Transmission from humans

How do you become infected? When this virus spreads from person to person, it's usually through close skin-to-skin contact. It spreads through the intimate contact that happens during hugging, kissing and sex. You can catch it by touching an infected person's rash, scabs or body fluids. You can get it by touching contaminated clothing, bedsheets or surfaces. If you're face-to-face with an infected person, they can pass it to you through coughs, sneezes and breathing. And, a pregnant mother can pass it to her unborn baby.

Transmission from animals

You can also catch the virus by handling an infected animal. This is especially true if you touch its blood or sores. You can get it from a bite or a scratch. And, it can spread through infected meat or animal products.

Who's at risk

Who's at risk? Anyone can catch or spread this virus, but we're seeing the greatest spread among gay and bisexual men, and among other men who have sex with men.


What are the symptoms? An infection usually begins with fever, chills and headache.

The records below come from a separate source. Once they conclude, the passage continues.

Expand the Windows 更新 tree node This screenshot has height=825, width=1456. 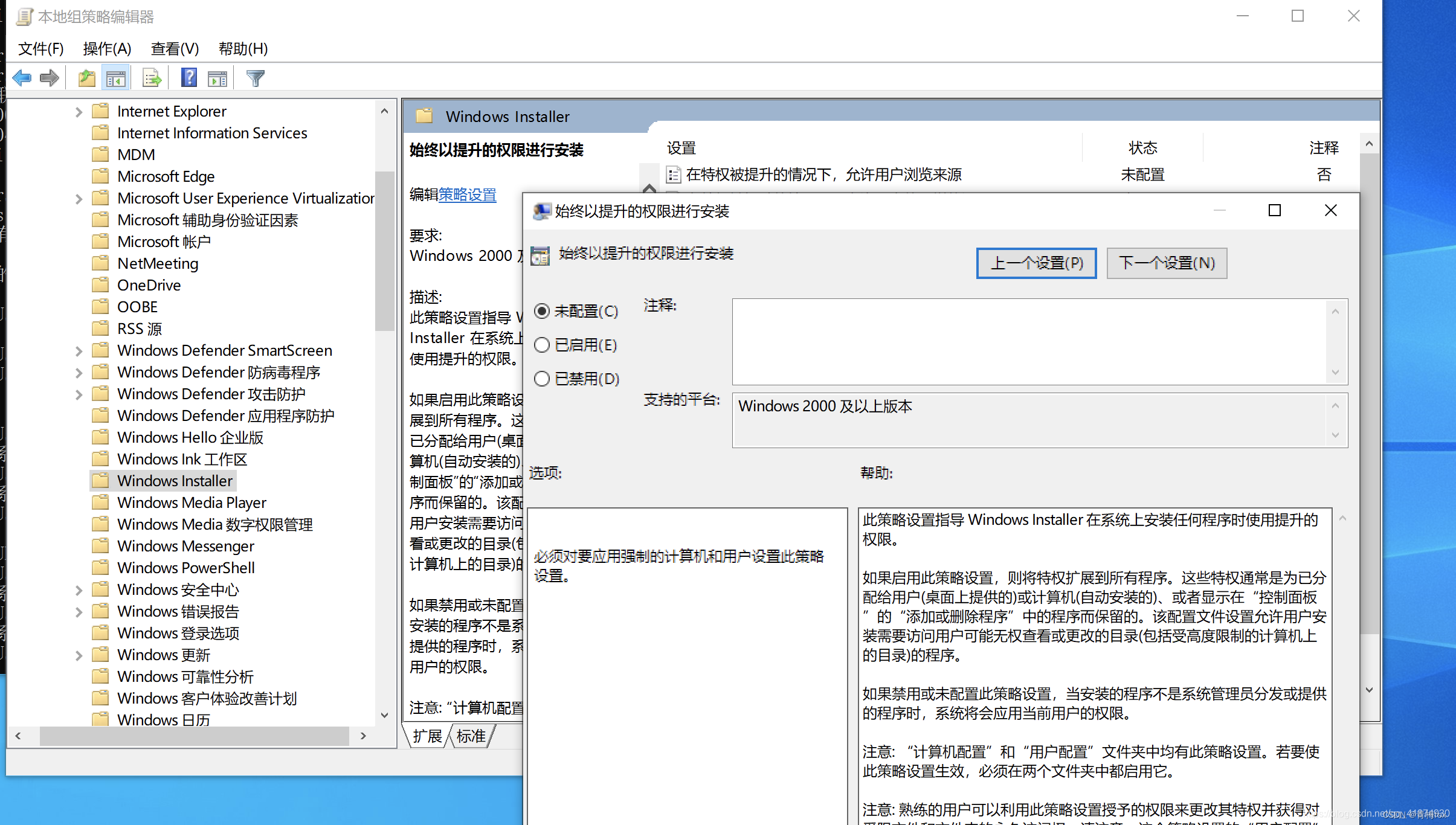point(79,655)
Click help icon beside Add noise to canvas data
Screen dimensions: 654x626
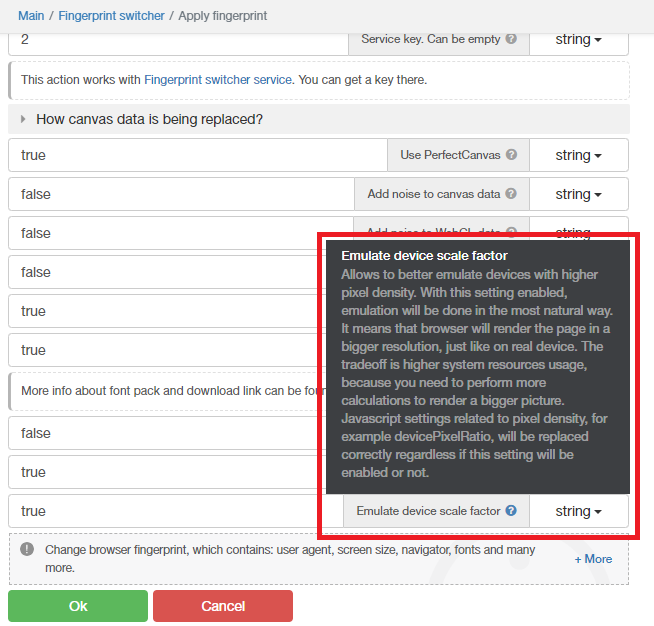(511, 194)
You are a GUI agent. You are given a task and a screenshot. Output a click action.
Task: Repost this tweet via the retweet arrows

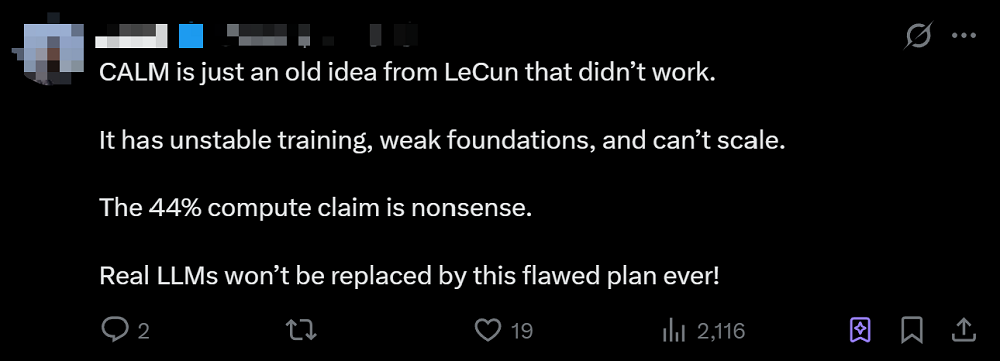click(x=300, y=330)
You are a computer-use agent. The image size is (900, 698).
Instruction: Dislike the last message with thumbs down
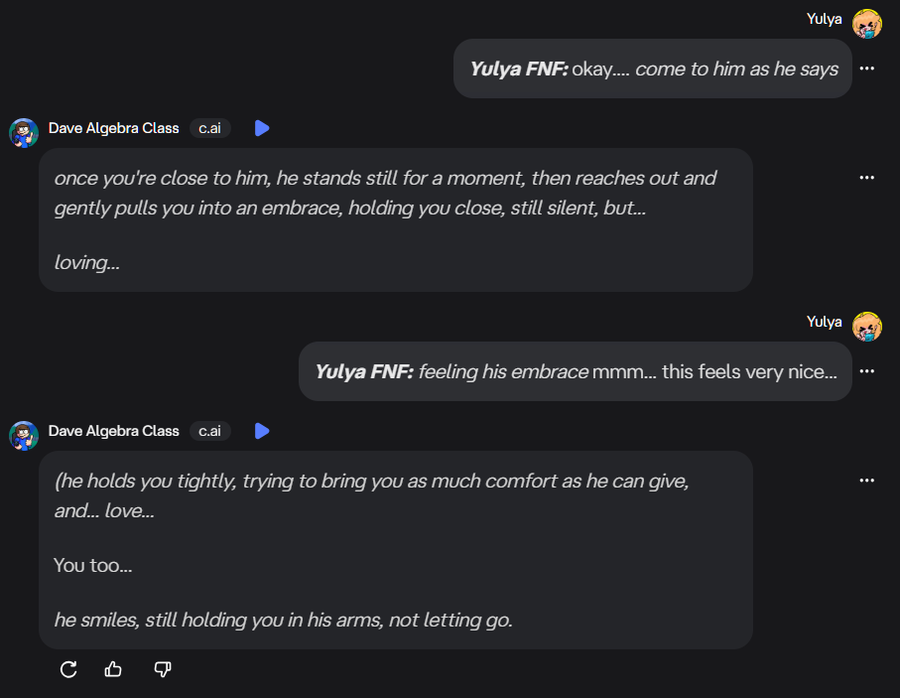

You have muscle aches, swollen lymph nodes and exhaustion. Within days, you develop a rash. It often shows on the face, mouth or other parts of the body, like the hands, feet, chest, genitals or anus. The rash causes flat red bumps on your skin. These turn into raised, pus-filled blisters. After a few days, the blisters form crusty scabs, which fall off. It takes two to four weeks for the virus to run its course.


How do we treat it? If you have a rash that looks like monkeypox, it's important to talk to your healthcare provider. Most people will get better on their own without treatment, or with medications to relieve symptoms. Infections are rarely fatal.  But if you have a severe infection, your doctor will create a plan that's right for you.